In: Nursing
Discharge Plan Assignment Case: Cindy, 13, with poor nutritional intake, Bulimia Nervosa. Recently lost his father to alcoholism. lives with her mother in a private home. Has insurance coverage through mother. Resides in New York, Brooklyn, Zip code 11205.
A client scheduled for discharge back to their community New York, Brooklyn, Zip code 11205 from the acute care setting.
As the Community Health Nurse assigned to be the Case Manager for this client, you will be required to prepare a discharge plan of care for the client (template provided). Plan of care must focus on Primary,
Secondary and Tertiary levels of prevention for management of the client while in the community, resources and knowledge of the resources available within the community.
Students provided with a discharge plan template.

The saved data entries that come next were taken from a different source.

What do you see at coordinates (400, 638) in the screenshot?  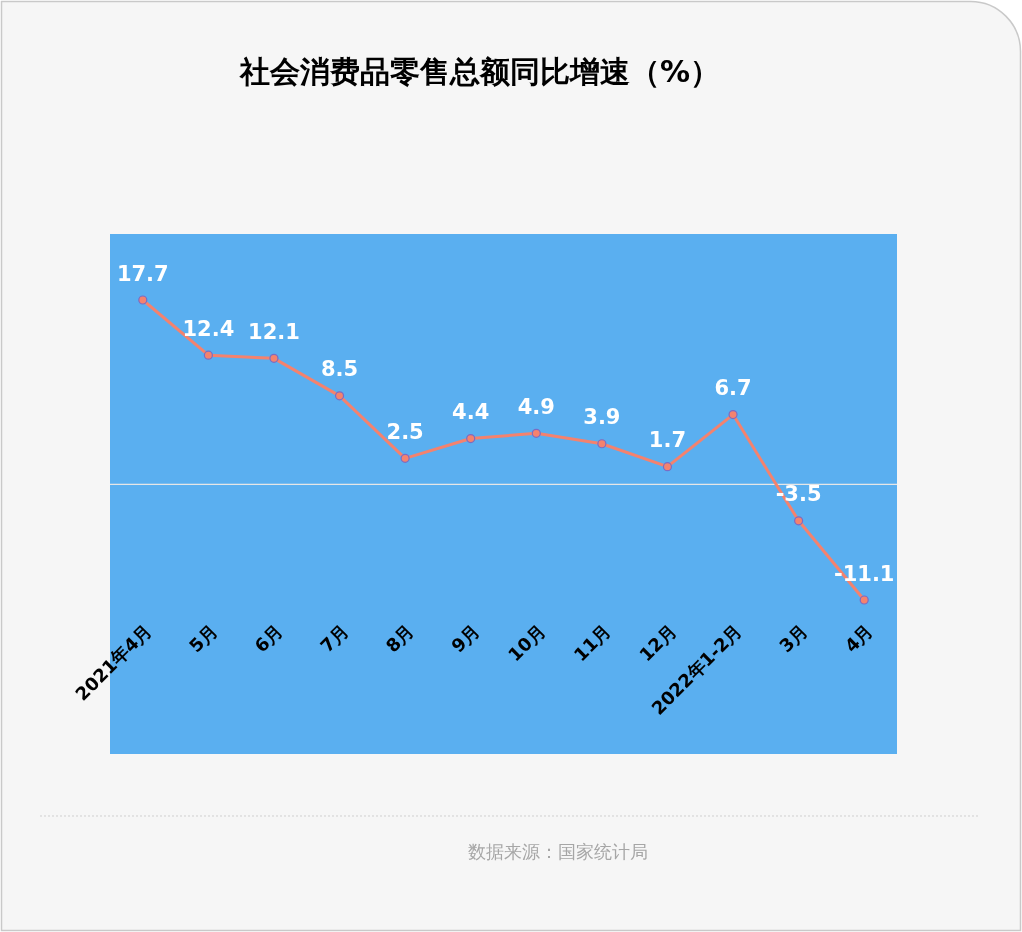 I see `x-tick-label: 8月` at bounding box center [400, 638].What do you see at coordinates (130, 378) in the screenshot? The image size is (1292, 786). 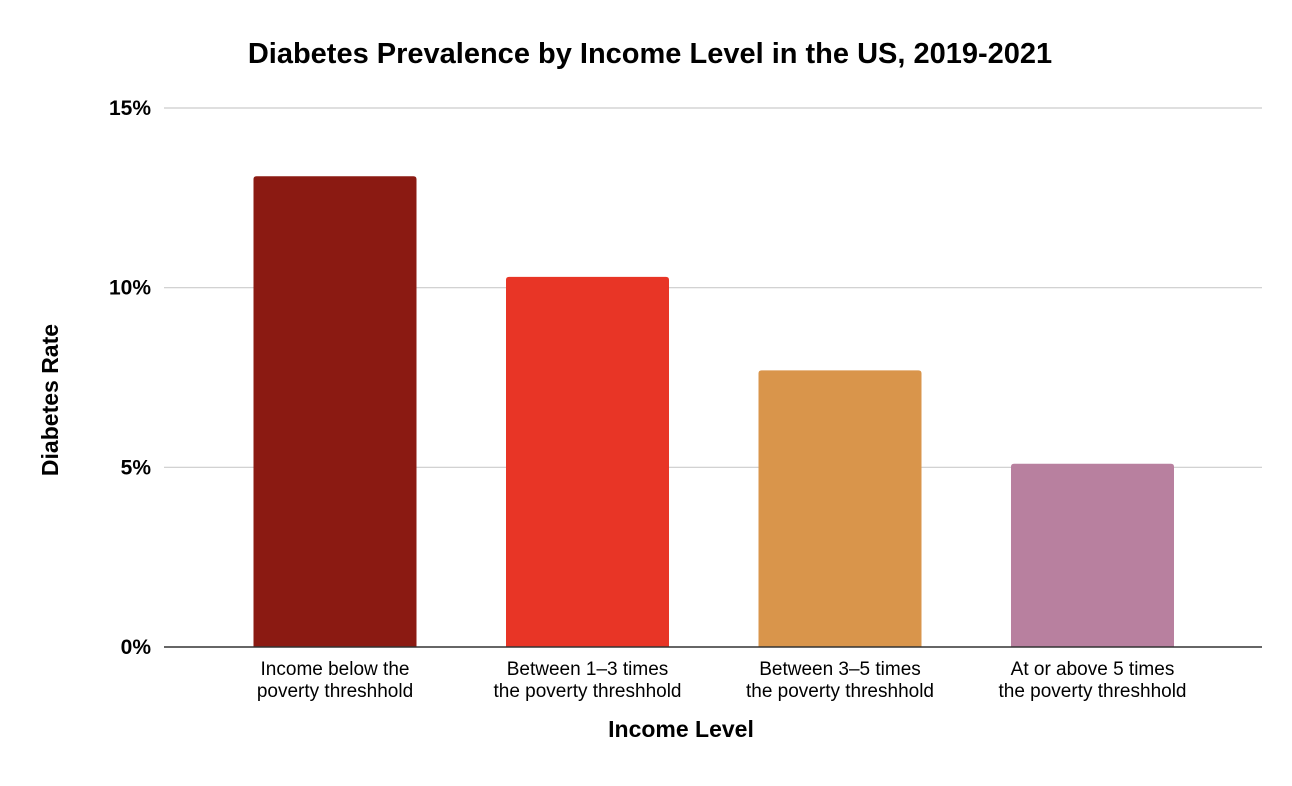 I see `y-axis-tick-labels: 0% 5% 10% 15%` at bounding box center [130, 378].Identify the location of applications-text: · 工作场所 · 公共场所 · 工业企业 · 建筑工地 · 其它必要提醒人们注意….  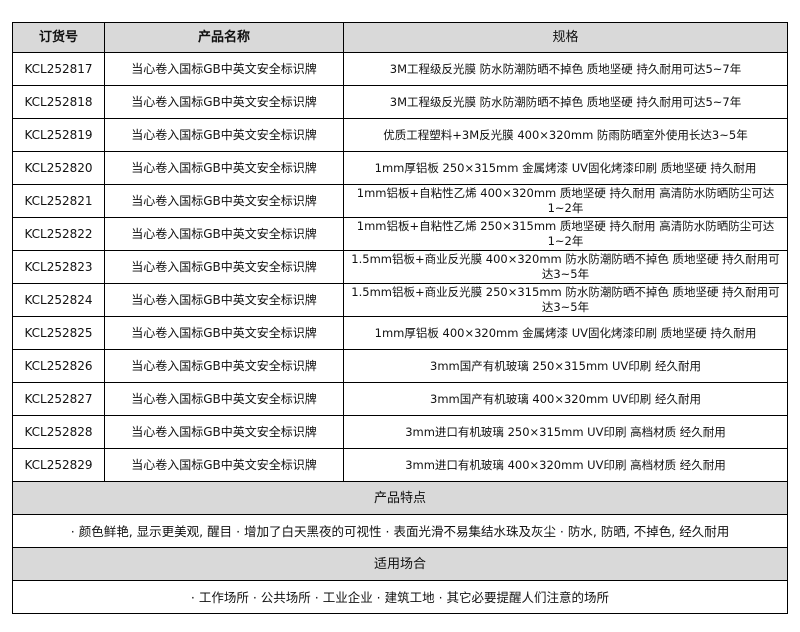
(400, 597).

Points allotted as follows:
Identification of 3 Priority Nursing Diagnoses for care in the community – 12% Identification of Primary, Secondary and Tertiary levels of prevention appropriate for age, gender and diagnosis – 6% Setting S.M.A.R.T objectives for continuity of care in the community setting – 2.0% identify the health care agencies within the community (11205) that you would most likely collaborate with to ensure that your client receives optimal care in the community setting – 5.0%
#. Nursing diagnosis :-
1. Imbalanced Nutrition: Less Than Body Requirements: Intake of nutrients insufficient to meet metabolic needs.
May be related to :-
Inadequate food intake; self-induced vomiting
Chronic/excessive laxative use
Possibly evidenced by :-
Body weight 15% (or more) below expected or may be within the normal range (bulimia)

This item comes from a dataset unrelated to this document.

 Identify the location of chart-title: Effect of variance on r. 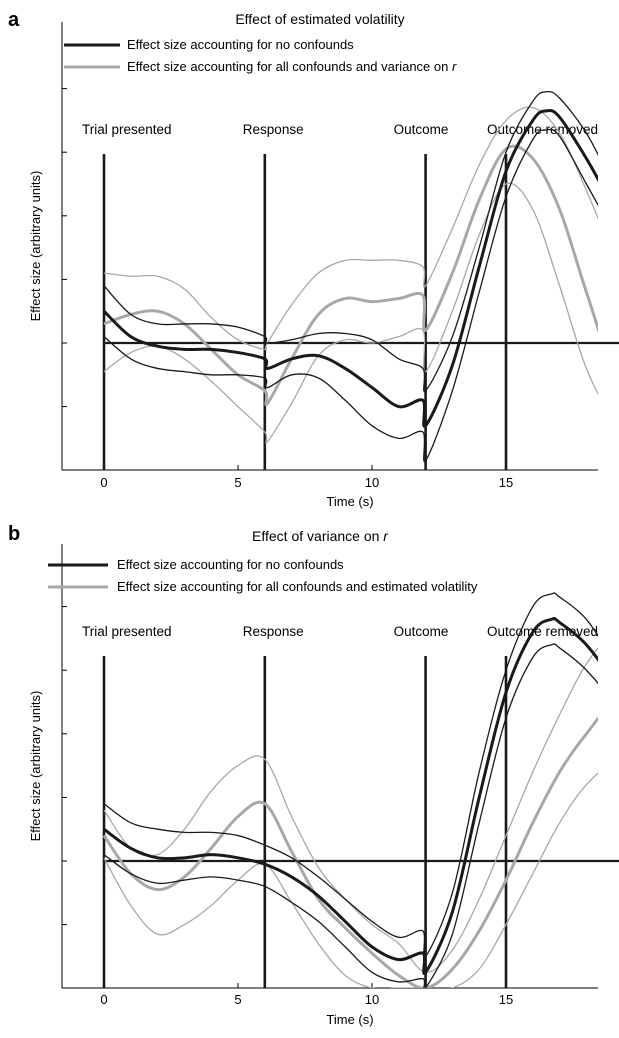
(320, 536).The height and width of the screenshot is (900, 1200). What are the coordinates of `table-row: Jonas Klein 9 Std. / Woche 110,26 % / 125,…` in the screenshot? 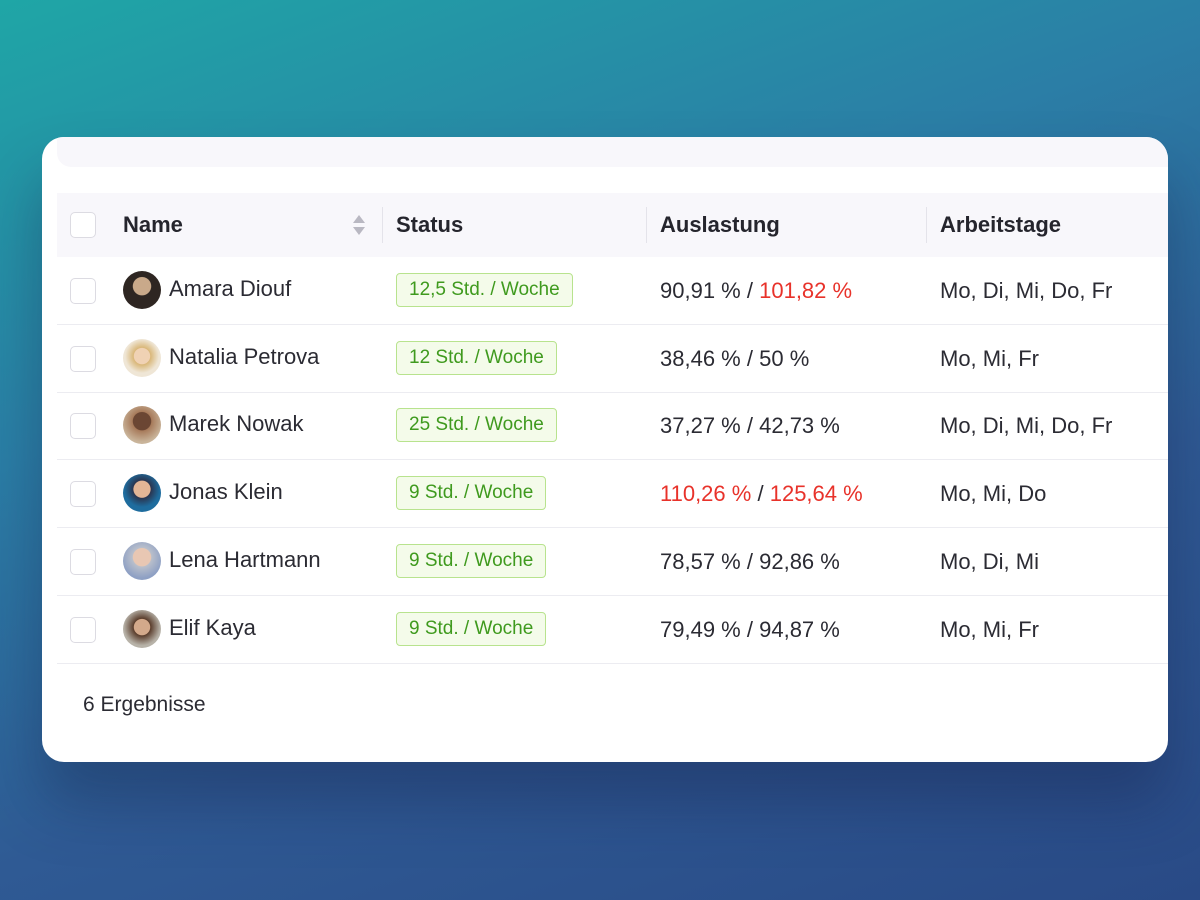 It's located at (612, 494).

Pale conjunctiva and mucous membranes; poor skin turgor/muscle tone; edema
Excessive loss of hair; increased growth of hair on the body (lanugo)
Amenorrhea
Hypothermia
Bradycardia; cardiac irregularities; hypotension
Desired Outcomes :-
Client will verbalize understanding of nutritional needs.

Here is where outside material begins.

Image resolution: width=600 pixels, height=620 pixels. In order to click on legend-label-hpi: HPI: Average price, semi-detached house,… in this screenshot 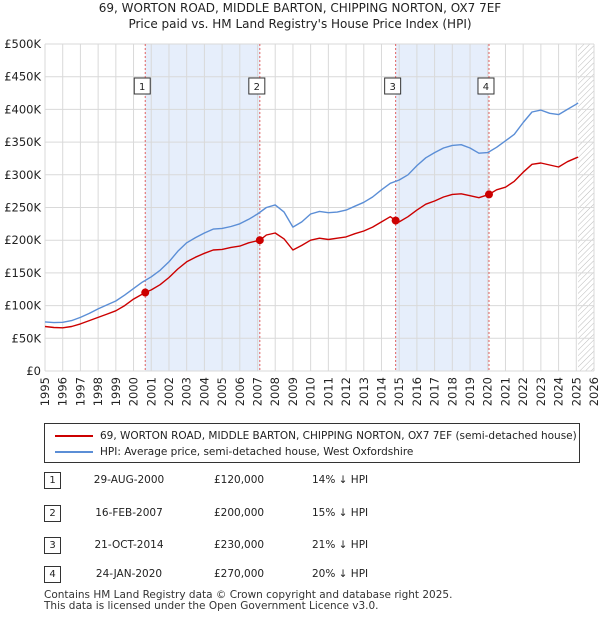, I will do `click(257, 452)`.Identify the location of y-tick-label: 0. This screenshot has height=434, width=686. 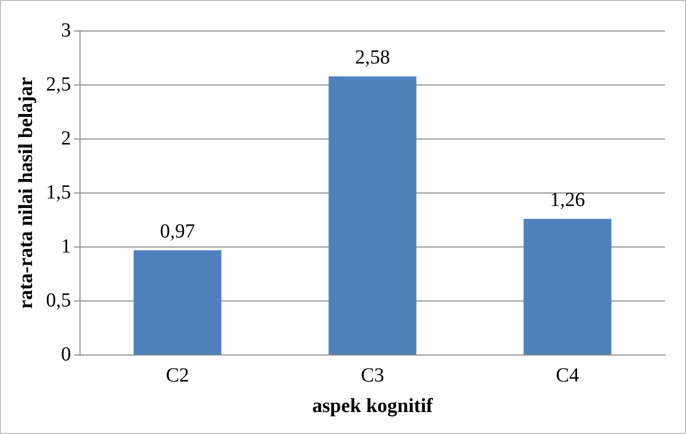
(66, 354).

Client will establish a dietary pattern with caloric intake adequate to regain/maintain an appropriate weight.
Client will demonstrate weight gain toward the individually expected range.
Nursing Interventions with Rationale :-
For Bulimia Nervosa:
Supervise the patient during mealtimes and for a specified period after meals (usually one hour).
- Prevents vomiting during or after eating.
Identify the patient’s elimination patterns.
- To prevent self-induced vomiting.
Assess her suicide potential.
- Among patients with bulimia nervosa, warning signs include having more co-morbid psychiatric symptoms and reporting a history of sexual abuse.
Outline the risks of laxative, emetic, and diuretic abuse for the patient
- Bulimic patients may include abuse of laxatives, emetics, and diuretics.
2. Risk for Deficient Fluid Volume: At risk for experiencing vascular, cellular, or intracellular dehydration.
May be related to :-
Inadequate intake of food and liquids
Consistent self-induced vomiting
Chronic/excessive laxative/diuretic use
Possibly evidenced by (actual)
Dry skin and mucous membranes, decreased skin turgor
Increased pulse rate, body temperature, decreased BP
Output greater than input (diuretic use); concentrated urine/decreased urine output (dehydration)
Weakness
Change in mental state
Hemoconcentration, altered electrolyte balance
Desired Outcomes :-
Client will maintain/demonstrate improved fluid balance, as evidenced by adequate urine output, stable vital signs, moist mucous membranes, good skin turgor.
Client will verbalize understanding of causative factors and behaviors necessary to correct the fluid deficit.
Nursing Interventions with Rationale
Monitor and record vital signs, capillary refill, status of mucous membranes, skin turgor.
- Indicators of the adequacy of circulating volume. Orthostatic hypotension may occur with the risk of falls and injury following sudden changes in position.
Note amount and types of fluid intake. Measure urine output accurately.
- Patient may abstain from all intake, with resulting dehydration; or substitute fluids for caloric intake, disturbing electrolyte balance.
Discuss strategies to stop vomiting and laxative and diuretic use.
- Helping patients deal with the feelings that lead to vomiting and laxative or diuretic use will prevent continued fluid loss. Note: Patient with bulimia has learned that vomiting provides a release of anxiety.
Identify actions necessary to regain or maintain optimal fluid balance (specific fluid intake schedule).
- Involving the patient in the planning to correct fluid imbalances improves chances for success.
Review electrolyte and renal function test results.
- Fluid, electrolyte shifts, decreased renal function can adversely affect a patient’s recovery or prognosis and may require additional intervention.